## TASK ITEM
Would you copy, word for word, each line from the one with "How do I perform: Select" to the end of the listing below, skipping all pictures?

## WORKING DATA
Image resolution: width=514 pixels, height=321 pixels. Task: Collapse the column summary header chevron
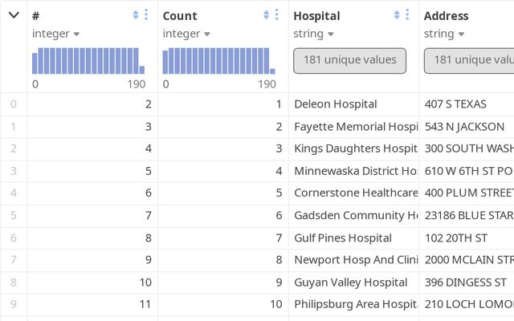pyautogui.click(x=14, y=15)
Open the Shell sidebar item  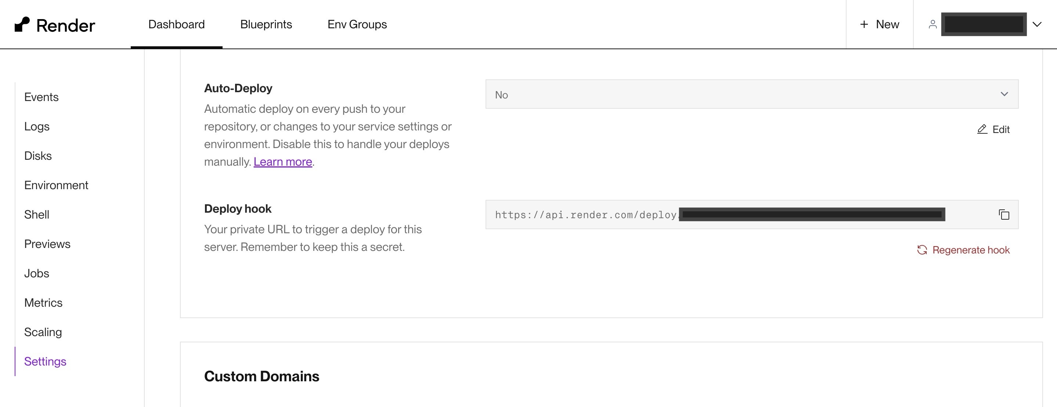coord(37,215)
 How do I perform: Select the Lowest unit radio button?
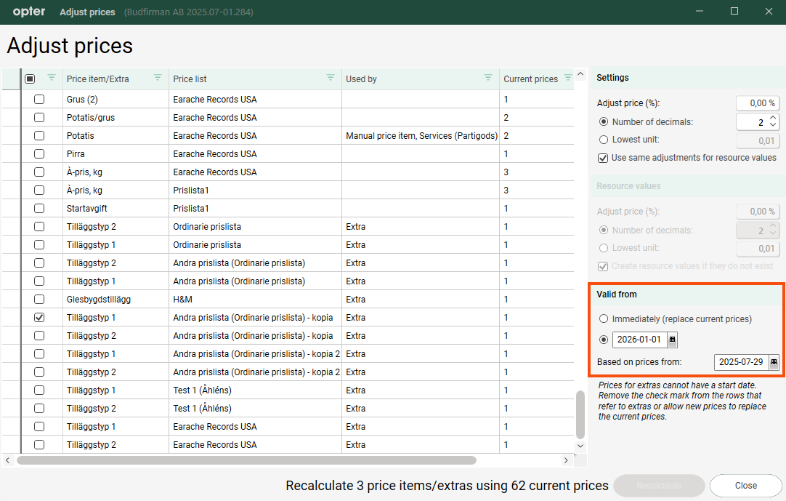click(x=604, y=140)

## RESPONSE AREA
 How do I perform: Select the Lowest unit radio button?
click(x=604, y=140)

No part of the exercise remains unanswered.